European share prices are among the near-term beneficiaries
A mixed bag of private sector survey data suggested some growth in the US, while mainland Europe fell into contraction for the first time since early this year. Despite this, European stock markets hit new highs during the week, partly due to the anticipated boost to Chinese consumers as part of the economic stimulus outlined above. China is Europe’s second most significant trading partner, and the share prices of European luxury goods firms performed especially well over the week.
Inflation still appears to be easing back towards target levels
Inflation broadly continued its downward trend in September. In Europe, pricing pressures have in fact dropped below their 2% target. Across the Atlantic in the US, the latest reading of the PCE (Personal Consumption Expenditures) measure of inflation – which is the measure targeted by the US Federal Reserve (Fed) – was lower than expected, and only fractionally above the central bank’s 2% target. With the Fed’s attention increasingly turning to changeable US employment markets, and consumers waiting for further interest rate cuts, this will be taken as encouraging news.
Market moves
Global stock markets rose again last week, with US and global shares reaching new record highs, responding to news of aggressive new economic policies in China.
Bond yields were mixed, with slight increases in the US, UK, and Japan but falls in Europe. (Bond prices and yields move in opposite directions.)
Despite an escalation in the Middle East conflict, oil prices fell with Saudi Arabia set to increase production and Libyan production returning.

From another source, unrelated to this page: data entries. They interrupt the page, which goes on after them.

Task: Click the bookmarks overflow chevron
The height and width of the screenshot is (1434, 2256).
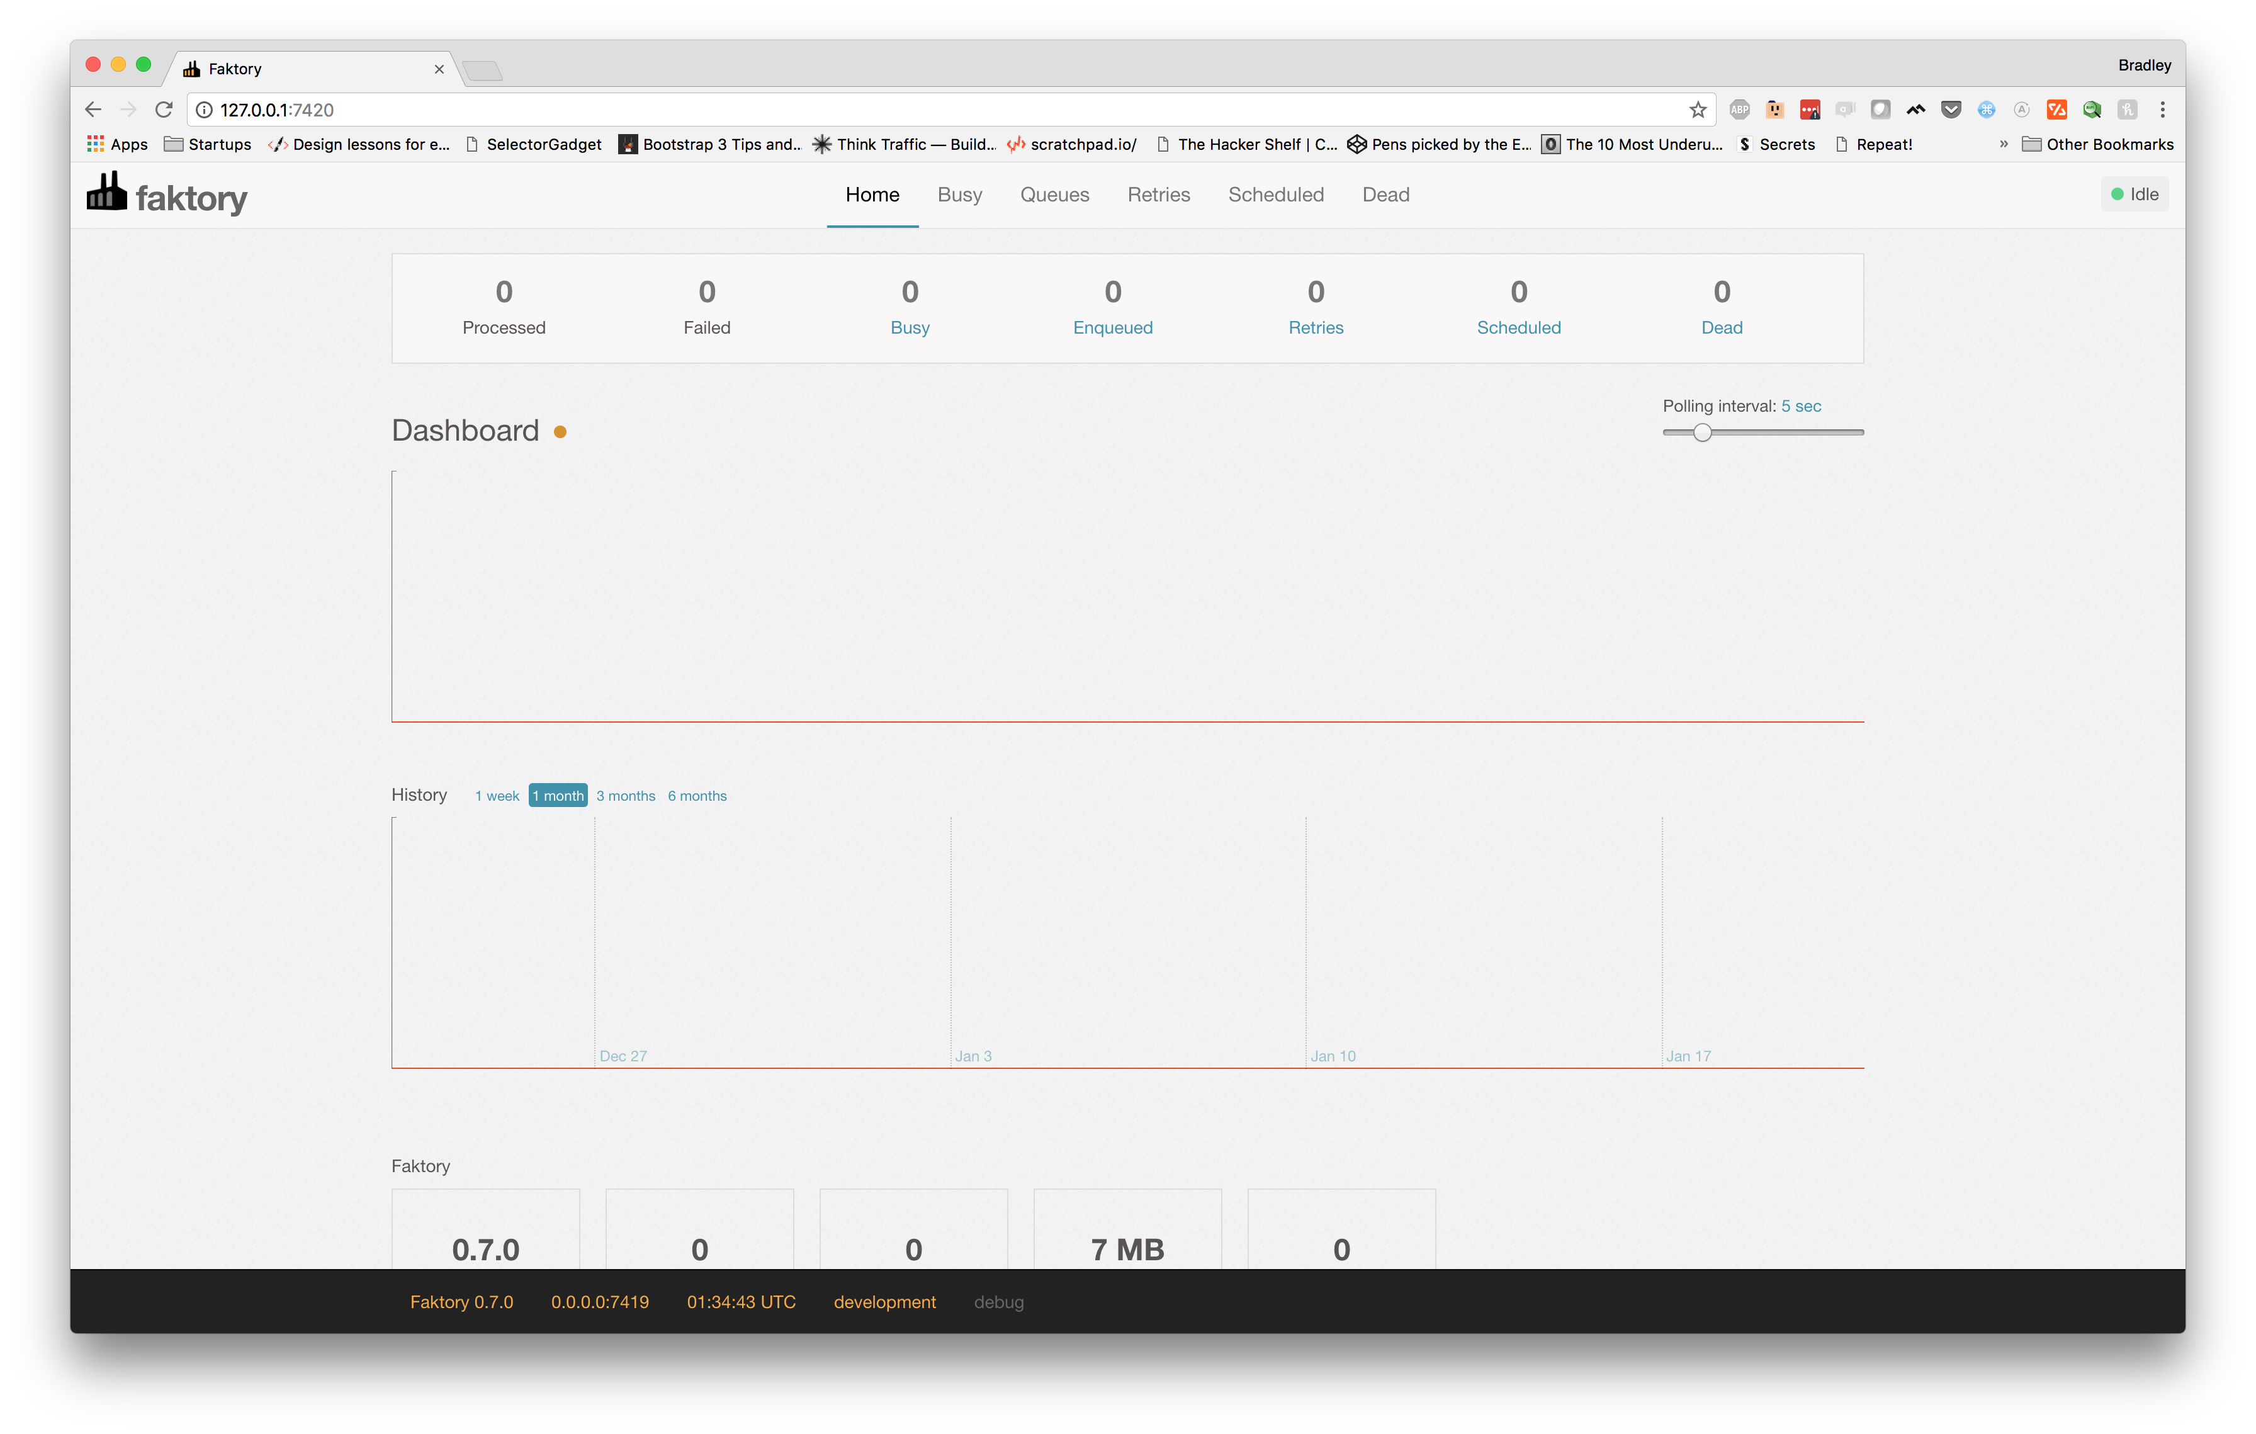Action: 2004,144
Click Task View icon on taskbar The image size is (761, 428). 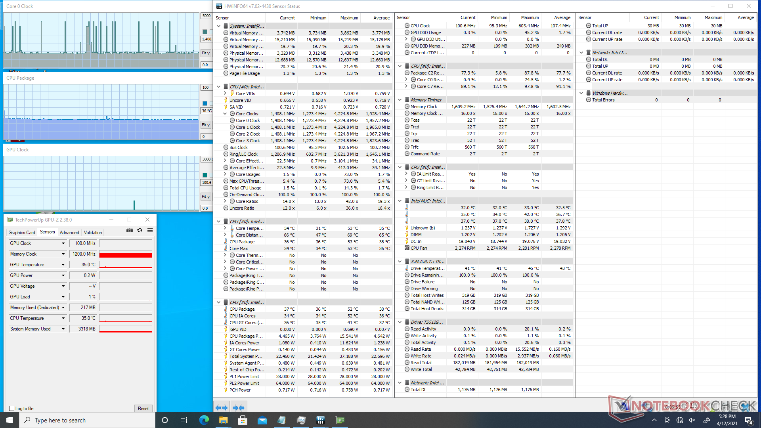click(184, 420)
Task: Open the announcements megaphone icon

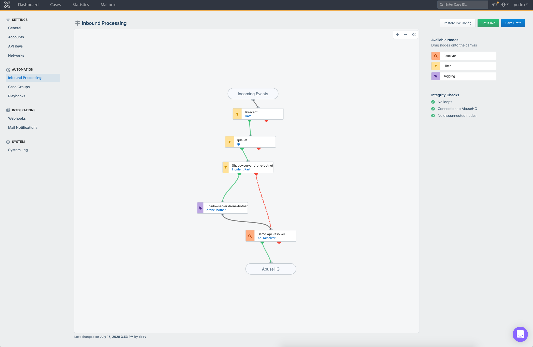Action: click(x=494, y=5)
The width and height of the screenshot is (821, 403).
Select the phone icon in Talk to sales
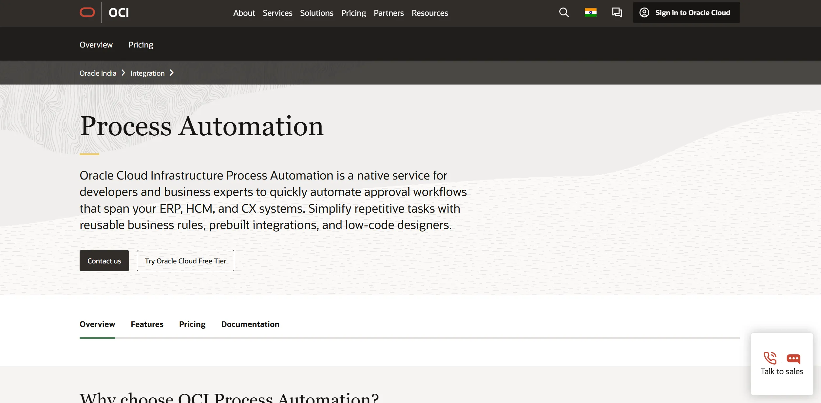[x=770, y=358]
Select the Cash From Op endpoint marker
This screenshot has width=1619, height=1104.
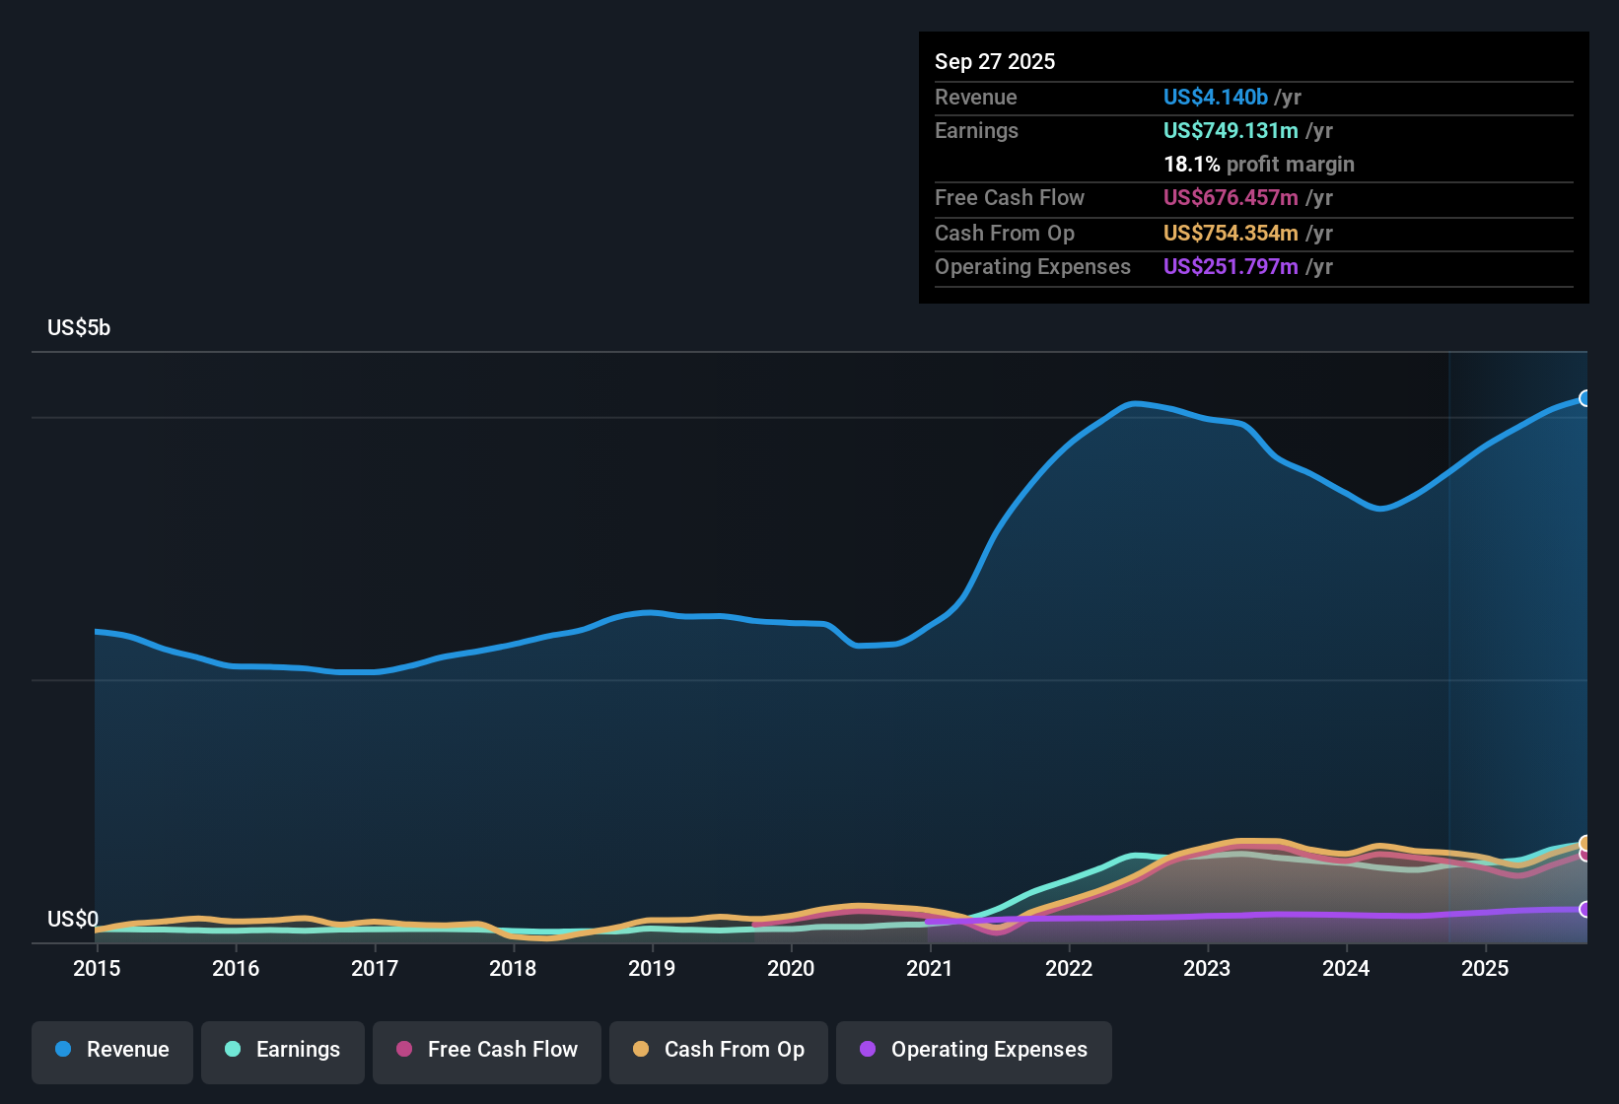(x=1585, y=845)
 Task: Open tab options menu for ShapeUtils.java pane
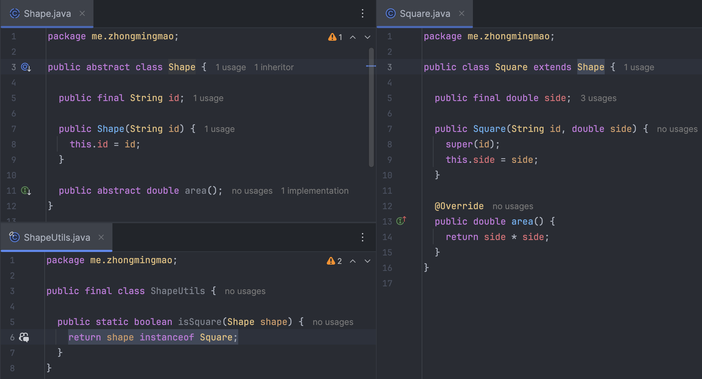coord(363,238)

Meanwhile, the gold price continued to hit new highs, and ends September as one of the month’s top performers.
What to look out for this week
US central bank chair Powell is set to speak later today at the National Association for Business Economics' annual meeting in Nashville. Investors are hoping for clues on the central bank's next steps following the interest rate cut earlier this month.
US employment market data will be announced on Friday.
Also in the spotlight will be an early look at inflation data in Europe.